Green is de winnaar van 11 Grammy Awards, waaronder de Grammy Lifetime Achievement Award. Hij heeft ook de BMI Icon award ontvangen en is een Kennedy Center Honors ontvanger. Hij werd opgenomen in de Rolling Stone lijst van de 100 Greatest Artists of All Time, op nr. 65 en in de lijst van de 100 Greatest Singers op nr. 14.
Al Green merkt in zijn autobiografie op dat hij in 1973 een ontmoeting had met de Heilige Geest van waaruit hij liefdadigheidswerk begon te doen, zingen in ziekenhuizen en gevangenissen of gevangenisconcerten opvoeren.

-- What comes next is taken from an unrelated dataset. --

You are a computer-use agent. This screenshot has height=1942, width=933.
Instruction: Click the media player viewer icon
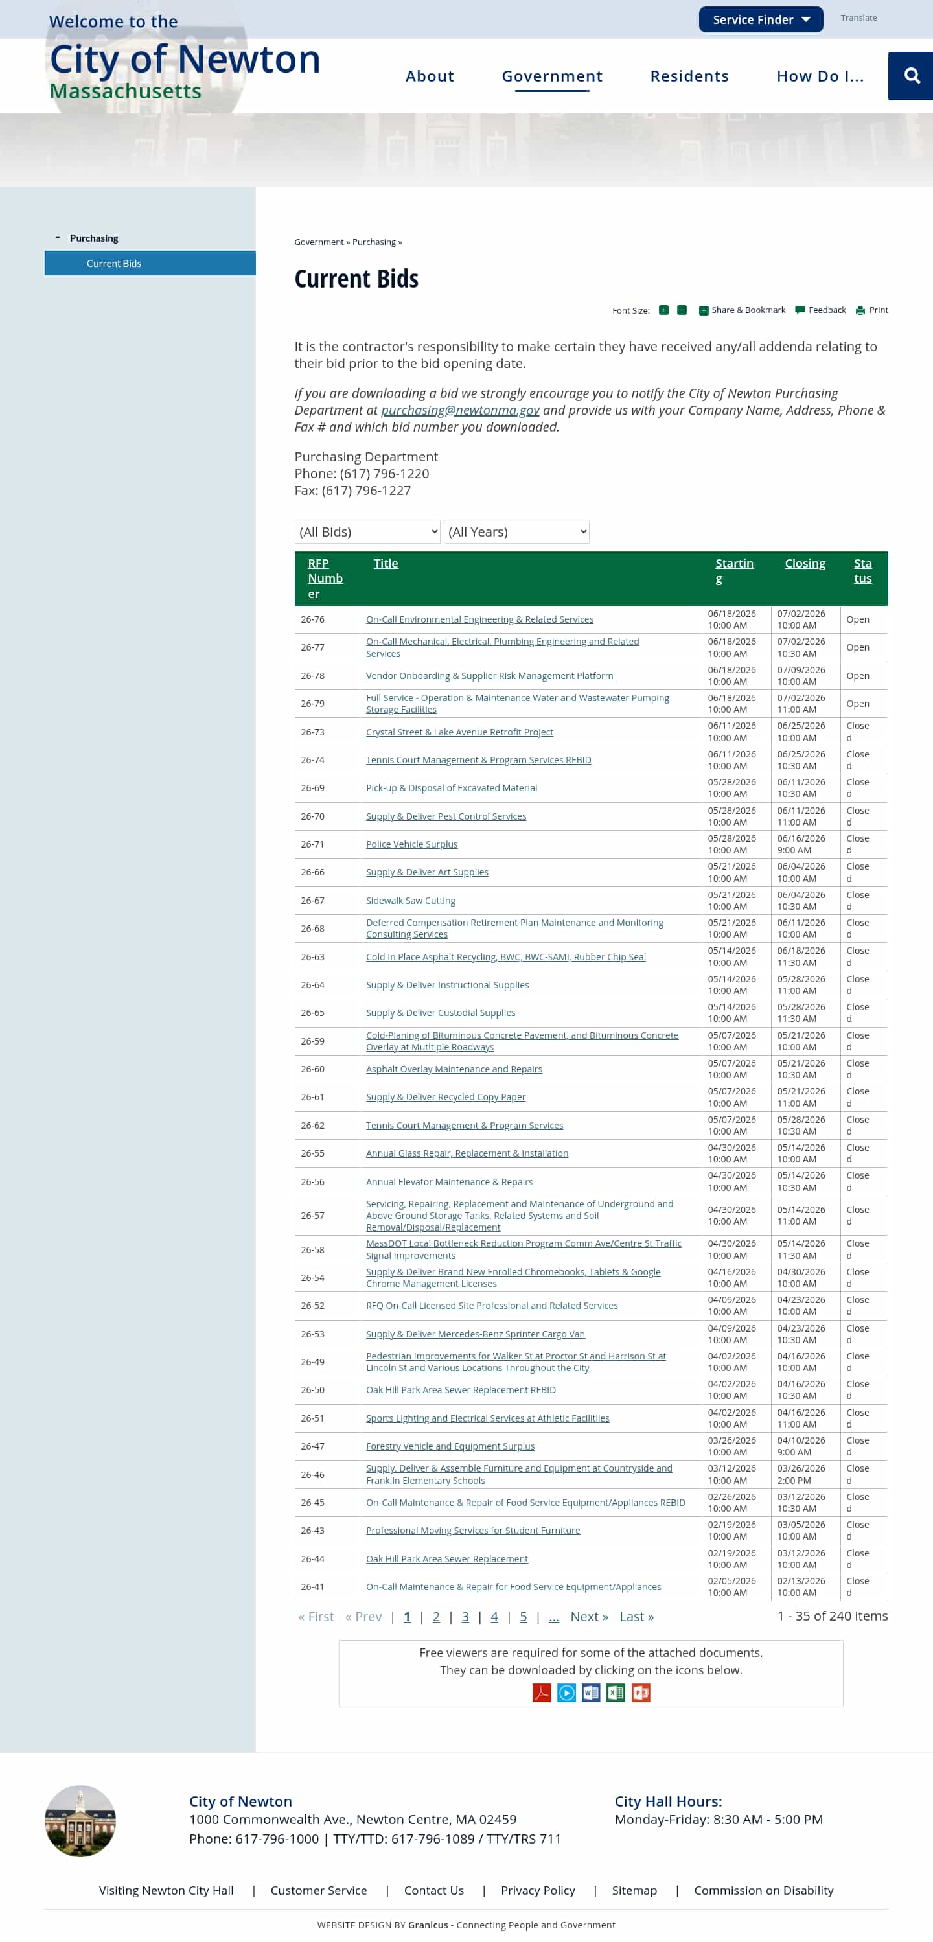[x=566, y=1692]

Hij ontmoette Woodson in de New York State Correctional Facility. “Ze was het soort vrouw dat als je haar voor het eerst zag, je een blik wierp, dan een tweede, en dan een derde, en dan, na een tijdje, zouden je ogen gewoon worden om haar kant op te draaien,” zei hij over haar.
“Ze was mooi en ik heb graag mooie vrouwen om me heen,” merkte Green ook op, eraan toevoegend “Ze was een echte vrouw, niet zoals al die giechelende meisjes die om me heen zwermden op de weg, en alles aan haar was nieuw en opwindend. Maar er was nog iets anders dat ik nog nooit had meegemaakt – haar humeurige tijden en de manier waarop ze in de verte staarde alsof ze van heel ver weg naar iemand anders luisterde. Voor mij maakte dat het mysterie alleen maar groter.”
Een van die mysteries was haar voorspelling dat Al Green een predikant zou worden.
“Je gaat voor grote congregaties staan. En je gaat prachtige preken houden die de harten van velen zullen keren,” zei ze tegen hem tijdens een picknick.
“Ik? Preken?” Ik lachte weer. “Al het preken dat ik doe is een beetje Liefde en Geluk.” Ik maakte er grapjes over, maar ik begon een beetje nerveus te worden. Ze staarde alsof ze dwars door me heen keek, gaf me toen een dromerige glimlach en draaide zich om. Toen ze terug keek, welden tranen op in haar ogen. “Als je dat doet,” zei ze, “als je preekt in je kerk, wil je dan een stoel voor me vrijhouden?”
Al Green trouwde in 1977 met Shirley Kyles. Het echtpaar kreeg samen drie dochters, namelijk Alva, Rubi en Kora.